Pendant une énorme partie de sa vie, parce qu'il faut bien remplir le frigo, Charles Bradley a été cuistot dans de nombreux restaurants de New York et de Californie, dans des résidences de retraités, dans un hôpital psychiatrique... A côté de cela, il parvenait à chanter dans des clubs avec ses groupes successifs. Il parcourait les Etats-Unis dès qu'il le pouvait, capable de reprendre une soixantaine de chansons de James Brown. A Libération, il déclarait en 2011, au moment de la sortie de son premier album No Time For Dreaming : « Je me sens d’ailleurs tiraillé entre les deux. On m’a toujours appelé Black Velvet, ça me fait bizarre maintenant d’entendre les gens m’appeler par mon véritable prénom. Il faut que je m’habitue.
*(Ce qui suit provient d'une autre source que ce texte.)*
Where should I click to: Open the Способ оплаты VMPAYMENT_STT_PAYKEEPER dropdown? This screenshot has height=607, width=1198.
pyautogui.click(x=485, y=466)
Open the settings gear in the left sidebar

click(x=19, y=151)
Même mes fans, qui me connaissaient en James Brown Jr, ont été choqués quand je me suis mis à chanter mes propres trucs, parler de choses vécues qui m’ont réellement fait souffrir. »

Une bête de scène

Mais deux événements, qu'il abordait régulièrement, l'ont particulièrement marqué : le meurtre de son frère en 1996, dont il voit une dernière fois le corps encore chaud sur les lieux du crime, et le décès de sa mère, partie alors qu'il dormait à l'étage juste en dessous. Le soir de la mort de celle-ci, il se produisait d'ailleurs sur scène. « J'ai fait ce concert, rappelait-il à Noisey. Je ne sais pas comment, mais je l'ai fait. Je suis descendu au sous-sol, je suis devenu fou. Je pleurais si fort, mon dieu. Ma sœur Andrea m'a rejoint et est devenu folle elle aussi. Elle disait : « Je veux tout voir. » Et je disais : « Je ne peux pas les voir la mettre dans le sac mortuaire. » Alors je suis allé au concert et j'ai chanté de tout mon cœur. »

Certes, la discographie de Charles Bradley est de bonne facture. Mais difficile de prétendre que ces disques valent ceux des grands noms de la soul des années 1960-1970. Même si l'idée de Daptone Records est de faire revivre un son parfois oublié, celui du label Stax ou des studio Muscle Shoals, difficile de rivaliser avec le savoir-faire de l'époque. Cependant, sur scène, il y avait match. C'est aussi cela que l'on retiendra de Charles Bradley : en plus d'un homme abîmé, ayant connu la renaissance, ayant une voix splendide, c'était un homme de concert, une bête de scène. Malade depuis plusieurs mois, il avait d'ailleurs du annuler sa dernière tournée. On aurait aimé le voir une dernière fois.